India’s iron ore exports, which fell for the first time in a decade last year, could halve over the next five years as the country feeds the expansion of its steel industry.
Lower shipments from the world’s number three exporter should help bolster prices that have already more than trebled from late 2008, as massive increases in global supply are only expected to come through by 2015 and demand from top consumer China rises.
“Indian exports are in a structural decline as resource nationalism becomes a bigger driver behind policy. The policy is definitely not encouraging exports,” said Graeme Train, commodity analyst at Macquarie in Shanghai.
In a bid to curb overseas sales, India has raised freight rates and quadrupled export taxes on iron ore fines, the sandy material that typically contains 55 to 65 per cent iron and which comprises around 70 per cent of its annual output of about 200 million tonnes.
Iron ore exports from India fell 17 per cent to 97.6 million tonnes in the year to March, largely due to a ban on shipments from the key producing state of Karnataka.
Analysts in a Reuters poll forecast another drop to eight-year lows this year on increased costs and a delay in resumption of shipments from Karnataka, the source of around a quarter of India’s exports.
Tight Indian supplies and booming Chinese demand lifted spot iron ore prices to record highs above $190 (U.S.) a tonne in mid-February. They are currently trading near $176.
The world’s fifth-largest steel producer, India is aiming to lift output to 120 million tonnes by the end of 2012 from nearly 67 million tonnes in 2010, as the likes of steel giants ArcelorMittal and POSCO expand their reach into Asia’s third-largest economy.
India is looking at 8.2 per cent growth this fiscal year, after expanding 8.5 per cent last year, underscoring the need to boost domestic steel output and consumption of iron ore.
With the expansion in its steel sector, the country’s iron ore exports are forecast to fall to roughly half of the 97.6 million tonnes shipped in the last fiscal year by the year to March 2016, said Gunmeet Singh, analyst for CRU in Mumbai.
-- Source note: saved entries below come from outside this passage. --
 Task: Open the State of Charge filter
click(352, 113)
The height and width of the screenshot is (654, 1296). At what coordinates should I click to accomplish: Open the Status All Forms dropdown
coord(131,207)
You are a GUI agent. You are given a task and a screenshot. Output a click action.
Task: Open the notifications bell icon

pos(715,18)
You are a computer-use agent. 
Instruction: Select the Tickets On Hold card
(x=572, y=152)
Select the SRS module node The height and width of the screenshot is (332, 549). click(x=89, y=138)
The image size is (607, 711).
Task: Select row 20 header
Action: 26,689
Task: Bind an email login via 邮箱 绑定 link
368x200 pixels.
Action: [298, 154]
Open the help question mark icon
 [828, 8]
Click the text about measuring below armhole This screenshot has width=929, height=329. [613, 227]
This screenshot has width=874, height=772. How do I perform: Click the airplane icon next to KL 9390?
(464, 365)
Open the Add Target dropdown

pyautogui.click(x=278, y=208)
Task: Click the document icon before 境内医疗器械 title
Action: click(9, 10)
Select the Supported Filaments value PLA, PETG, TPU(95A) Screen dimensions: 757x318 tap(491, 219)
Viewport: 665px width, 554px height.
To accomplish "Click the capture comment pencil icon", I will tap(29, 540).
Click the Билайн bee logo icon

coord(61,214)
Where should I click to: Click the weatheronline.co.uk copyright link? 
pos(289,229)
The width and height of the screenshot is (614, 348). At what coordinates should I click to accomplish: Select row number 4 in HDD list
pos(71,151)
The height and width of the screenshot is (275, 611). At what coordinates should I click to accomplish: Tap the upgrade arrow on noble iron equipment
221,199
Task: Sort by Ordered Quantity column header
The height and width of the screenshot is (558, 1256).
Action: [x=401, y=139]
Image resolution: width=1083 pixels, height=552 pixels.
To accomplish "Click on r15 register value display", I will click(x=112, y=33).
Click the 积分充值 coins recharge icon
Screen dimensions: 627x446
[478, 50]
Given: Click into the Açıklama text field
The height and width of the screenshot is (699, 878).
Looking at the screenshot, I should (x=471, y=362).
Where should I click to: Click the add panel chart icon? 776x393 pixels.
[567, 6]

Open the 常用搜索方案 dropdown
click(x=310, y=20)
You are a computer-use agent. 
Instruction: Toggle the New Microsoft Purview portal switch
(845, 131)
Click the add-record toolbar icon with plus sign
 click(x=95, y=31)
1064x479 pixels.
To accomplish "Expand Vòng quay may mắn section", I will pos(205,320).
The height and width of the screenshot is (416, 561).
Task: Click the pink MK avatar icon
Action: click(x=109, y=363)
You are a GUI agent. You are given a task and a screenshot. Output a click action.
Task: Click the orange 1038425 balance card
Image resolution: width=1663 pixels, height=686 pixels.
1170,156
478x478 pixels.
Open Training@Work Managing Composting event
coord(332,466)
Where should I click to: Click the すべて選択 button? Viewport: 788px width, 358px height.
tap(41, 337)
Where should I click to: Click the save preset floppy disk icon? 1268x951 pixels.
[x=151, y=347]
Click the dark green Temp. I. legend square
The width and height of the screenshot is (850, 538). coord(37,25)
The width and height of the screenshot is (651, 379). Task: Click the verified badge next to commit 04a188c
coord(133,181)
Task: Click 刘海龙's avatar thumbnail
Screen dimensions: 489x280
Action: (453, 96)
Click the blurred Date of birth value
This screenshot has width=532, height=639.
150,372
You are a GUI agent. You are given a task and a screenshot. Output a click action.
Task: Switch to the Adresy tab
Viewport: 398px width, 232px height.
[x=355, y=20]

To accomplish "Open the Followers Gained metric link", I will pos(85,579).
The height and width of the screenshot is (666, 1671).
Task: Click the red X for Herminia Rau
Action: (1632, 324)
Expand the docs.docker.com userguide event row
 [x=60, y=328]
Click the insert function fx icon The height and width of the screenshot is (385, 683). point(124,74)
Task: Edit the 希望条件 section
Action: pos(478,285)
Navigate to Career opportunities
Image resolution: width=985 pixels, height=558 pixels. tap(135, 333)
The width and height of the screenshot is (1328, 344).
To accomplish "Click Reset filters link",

India’s traditional steel blast furnaces can use only iron ore lumps, but there is a growing move among steelmakers to invest in more pelletizing and sintering plants that can take the iron ore fines now mostly exported to China.
Mr. Singh estimates that the country’s pelletizing capacity will triple to 90 million tonnes in five years and its sintering capacity will increase 55 to 60 per cent from 53 million tonnes.
“In many ways the efforts to prevent exports of iron ore are more to support the domestic steel industry which will benefit from much lower raw material costs,” said Christopher Ellis, analyst with Metal Bulletin.
While land acquisitions remain a big hurdle that could disrupt India’s plans, with protests continuing against POSCO’s planned $12-billion steel mill that was meant to start producing this year, there is a pending bill in parliament aimed at boosting payouts to poor villagers for industrial projects developed on farmland.
Apart from imposing higher taxes to stop iron ore exports, India also hiked freight rates twice this year, making carriage costs for exports five times more expensive than those for ore for local consumption.
The increased taxes and tariffs pushed the average cost for Indian iron ore to $100 per tonne, more than double the production cost in Australia and Brazil, said Mr. Train.
“That would put Indian material at the top of the cost curve this year. They’re almost better off selling into the domestic market,” said Train.
The higher cost slashed margins of producers, after taking out handling and shipping fees.
“Before the tax hike, miners earned $40 per tonne, but after the tax incursions the margins have diminished to $10-$20,” said Dhruv Goel, managing director at Orissa-based Steel Mint.
“The middle man hardly gets $1 (per tonne).”
Indian exports also suffered from a ban on shipments from the iron-ore rich state of Karnataka, a source of around a quarter of the country’s annual exports, from July 2010, as part of the state’s crackdown on illegal mining.
The Supreme Court ordered the ban lifted in April but that order has yet to be carried out with the state government citing procedural delays as it installs monitoring and tracking systems. Political infighting may further slow progress.
Gavin Montgomery, iron ore analyst at Wood Mackenzie, said he expects Indian shipments to fall to 65 million tonnes by 2015, prompting big suppliers Australia and Brazil to sell more to China and non-traditional exporters to boost shipments.
The burden of producing more to feed China’s demand rests on big suppliers Australia and Brazil.
Brazil’s Vale and Australia’s Rio Tinto and BHP Billiton , which together control around two-thirds of global seaborne supply, are looking to boost their collective output by half to around one billion tonnes by 2015.
That will equal China’s import demand by then as high production costs and low-quality iron ore reserves boost its purchases, according to estimates from Wood Mackenzie.
“With iron ore prices staying around $180 a tonne, the supply can come from a lot of different sources. If Indian supply continues to disappoint, we will see continued reliance on both traditional and non-traditional suppliers,” said Mr. Montgomery.